Exercise description: Which lines of the data contain the string "trash"? Copy every one of them.

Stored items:
:::
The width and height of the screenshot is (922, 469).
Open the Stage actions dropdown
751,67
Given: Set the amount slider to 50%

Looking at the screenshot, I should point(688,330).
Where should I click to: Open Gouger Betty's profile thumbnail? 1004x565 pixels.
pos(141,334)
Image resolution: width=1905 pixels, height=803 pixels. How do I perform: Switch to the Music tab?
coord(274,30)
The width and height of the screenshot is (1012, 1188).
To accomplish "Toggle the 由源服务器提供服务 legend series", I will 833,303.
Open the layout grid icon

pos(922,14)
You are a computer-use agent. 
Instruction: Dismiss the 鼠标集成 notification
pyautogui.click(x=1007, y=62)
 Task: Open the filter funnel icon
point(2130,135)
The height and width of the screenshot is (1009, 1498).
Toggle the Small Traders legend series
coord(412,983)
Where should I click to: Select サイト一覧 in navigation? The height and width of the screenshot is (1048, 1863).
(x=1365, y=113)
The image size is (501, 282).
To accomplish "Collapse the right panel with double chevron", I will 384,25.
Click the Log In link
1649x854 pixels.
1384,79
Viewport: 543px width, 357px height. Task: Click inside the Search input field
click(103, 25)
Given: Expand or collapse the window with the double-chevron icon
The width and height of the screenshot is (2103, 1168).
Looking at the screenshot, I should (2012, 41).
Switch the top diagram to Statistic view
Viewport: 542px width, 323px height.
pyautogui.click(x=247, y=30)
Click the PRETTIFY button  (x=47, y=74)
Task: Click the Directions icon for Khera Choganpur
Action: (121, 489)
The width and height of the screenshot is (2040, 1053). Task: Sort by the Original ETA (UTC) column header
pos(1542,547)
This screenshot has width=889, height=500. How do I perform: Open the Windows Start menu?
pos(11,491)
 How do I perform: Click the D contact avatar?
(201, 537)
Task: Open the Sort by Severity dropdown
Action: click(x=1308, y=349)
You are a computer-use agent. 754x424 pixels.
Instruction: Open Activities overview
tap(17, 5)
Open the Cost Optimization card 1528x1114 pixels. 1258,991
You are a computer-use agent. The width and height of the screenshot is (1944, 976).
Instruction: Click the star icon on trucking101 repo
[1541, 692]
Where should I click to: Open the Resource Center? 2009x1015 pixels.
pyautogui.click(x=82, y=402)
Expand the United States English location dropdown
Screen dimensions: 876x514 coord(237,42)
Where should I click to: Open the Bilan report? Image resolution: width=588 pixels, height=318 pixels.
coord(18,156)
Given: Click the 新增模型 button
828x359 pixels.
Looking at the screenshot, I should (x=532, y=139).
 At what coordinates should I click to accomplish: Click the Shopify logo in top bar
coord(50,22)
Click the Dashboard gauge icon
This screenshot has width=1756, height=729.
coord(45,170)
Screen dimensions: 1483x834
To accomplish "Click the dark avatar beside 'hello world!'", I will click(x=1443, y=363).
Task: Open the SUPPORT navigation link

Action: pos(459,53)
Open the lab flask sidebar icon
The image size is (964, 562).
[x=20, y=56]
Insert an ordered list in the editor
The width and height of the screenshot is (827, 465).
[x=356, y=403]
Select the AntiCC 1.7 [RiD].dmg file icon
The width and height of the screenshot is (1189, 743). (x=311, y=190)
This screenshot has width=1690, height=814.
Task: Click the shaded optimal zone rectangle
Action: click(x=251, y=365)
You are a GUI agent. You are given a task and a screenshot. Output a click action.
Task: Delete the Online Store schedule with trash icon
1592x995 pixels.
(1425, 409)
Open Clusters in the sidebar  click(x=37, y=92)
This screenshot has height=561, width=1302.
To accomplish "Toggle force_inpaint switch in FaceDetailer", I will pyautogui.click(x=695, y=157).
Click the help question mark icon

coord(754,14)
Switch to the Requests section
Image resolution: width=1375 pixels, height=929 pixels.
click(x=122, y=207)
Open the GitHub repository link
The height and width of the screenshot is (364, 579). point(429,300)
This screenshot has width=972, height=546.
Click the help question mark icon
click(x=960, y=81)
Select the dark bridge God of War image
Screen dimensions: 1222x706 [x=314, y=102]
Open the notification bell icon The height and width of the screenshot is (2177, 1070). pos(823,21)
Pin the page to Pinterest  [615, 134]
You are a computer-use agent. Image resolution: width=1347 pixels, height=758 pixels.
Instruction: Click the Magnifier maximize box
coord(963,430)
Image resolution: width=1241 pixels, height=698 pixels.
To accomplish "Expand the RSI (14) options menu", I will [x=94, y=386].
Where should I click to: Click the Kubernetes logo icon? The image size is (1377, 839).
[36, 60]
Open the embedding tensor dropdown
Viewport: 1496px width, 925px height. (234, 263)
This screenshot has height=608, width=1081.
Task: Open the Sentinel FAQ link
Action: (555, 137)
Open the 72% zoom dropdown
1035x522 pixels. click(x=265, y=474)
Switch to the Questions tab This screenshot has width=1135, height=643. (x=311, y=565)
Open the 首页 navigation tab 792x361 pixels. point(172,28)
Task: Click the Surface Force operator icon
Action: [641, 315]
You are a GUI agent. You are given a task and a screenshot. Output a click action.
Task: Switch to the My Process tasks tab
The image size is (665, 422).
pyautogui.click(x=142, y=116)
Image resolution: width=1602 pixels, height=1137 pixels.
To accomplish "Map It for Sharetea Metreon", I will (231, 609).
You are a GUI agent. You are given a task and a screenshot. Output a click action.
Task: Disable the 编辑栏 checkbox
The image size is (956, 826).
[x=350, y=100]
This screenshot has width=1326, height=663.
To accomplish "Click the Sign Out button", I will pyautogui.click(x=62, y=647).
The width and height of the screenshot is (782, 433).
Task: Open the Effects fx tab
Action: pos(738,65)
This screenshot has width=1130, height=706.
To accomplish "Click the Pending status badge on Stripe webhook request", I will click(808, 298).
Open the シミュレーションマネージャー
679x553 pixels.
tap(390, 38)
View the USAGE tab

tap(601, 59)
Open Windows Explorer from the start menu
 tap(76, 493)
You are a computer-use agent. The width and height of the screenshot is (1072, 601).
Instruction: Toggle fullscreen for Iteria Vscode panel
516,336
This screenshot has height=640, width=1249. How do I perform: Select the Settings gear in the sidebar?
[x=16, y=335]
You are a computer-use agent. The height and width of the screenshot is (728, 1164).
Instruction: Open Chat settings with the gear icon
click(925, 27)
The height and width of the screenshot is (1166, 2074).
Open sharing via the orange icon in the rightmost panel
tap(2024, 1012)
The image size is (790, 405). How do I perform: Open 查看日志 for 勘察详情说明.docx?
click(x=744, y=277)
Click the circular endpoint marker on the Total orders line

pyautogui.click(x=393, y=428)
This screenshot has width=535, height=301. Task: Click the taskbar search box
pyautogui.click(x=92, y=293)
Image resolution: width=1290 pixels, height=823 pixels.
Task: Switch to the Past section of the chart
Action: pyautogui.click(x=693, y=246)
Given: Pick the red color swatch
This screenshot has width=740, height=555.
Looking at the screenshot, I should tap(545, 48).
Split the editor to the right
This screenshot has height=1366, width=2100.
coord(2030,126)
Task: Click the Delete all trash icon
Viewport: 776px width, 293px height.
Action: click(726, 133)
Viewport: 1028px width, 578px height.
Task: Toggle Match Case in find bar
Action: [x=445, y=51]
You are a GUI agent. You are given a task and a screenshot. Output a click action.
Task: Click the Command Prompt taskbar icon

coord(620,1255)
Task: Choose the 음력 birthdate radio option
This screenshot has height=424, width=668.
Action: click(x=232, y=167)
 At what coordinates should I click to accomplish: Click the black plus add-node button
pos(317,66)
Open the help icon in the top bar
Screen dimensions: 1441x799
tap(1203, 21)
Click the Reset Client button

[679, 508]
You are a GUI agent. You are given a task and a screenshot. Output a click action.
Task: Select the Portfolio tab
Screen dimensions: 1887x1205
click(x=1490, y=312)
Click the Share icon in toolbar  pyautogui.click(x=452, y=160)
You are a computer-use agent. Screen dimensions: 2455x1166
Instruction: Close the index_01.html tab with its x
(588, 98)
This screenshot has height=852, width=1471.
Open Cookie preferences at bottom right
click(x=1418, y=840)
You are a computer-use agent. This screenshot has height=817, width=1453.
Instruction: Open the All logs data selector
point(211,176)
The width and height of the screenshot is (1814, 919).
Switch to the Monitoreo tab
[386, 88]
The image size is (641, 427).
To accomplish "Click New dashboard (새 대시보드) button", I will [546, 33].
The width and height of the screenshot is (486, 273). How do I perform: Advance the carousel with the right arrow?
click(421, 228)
:::
Task solution:
Task: Delete the Online Store schedule with trash icon
Task: Click the Delete all trash icon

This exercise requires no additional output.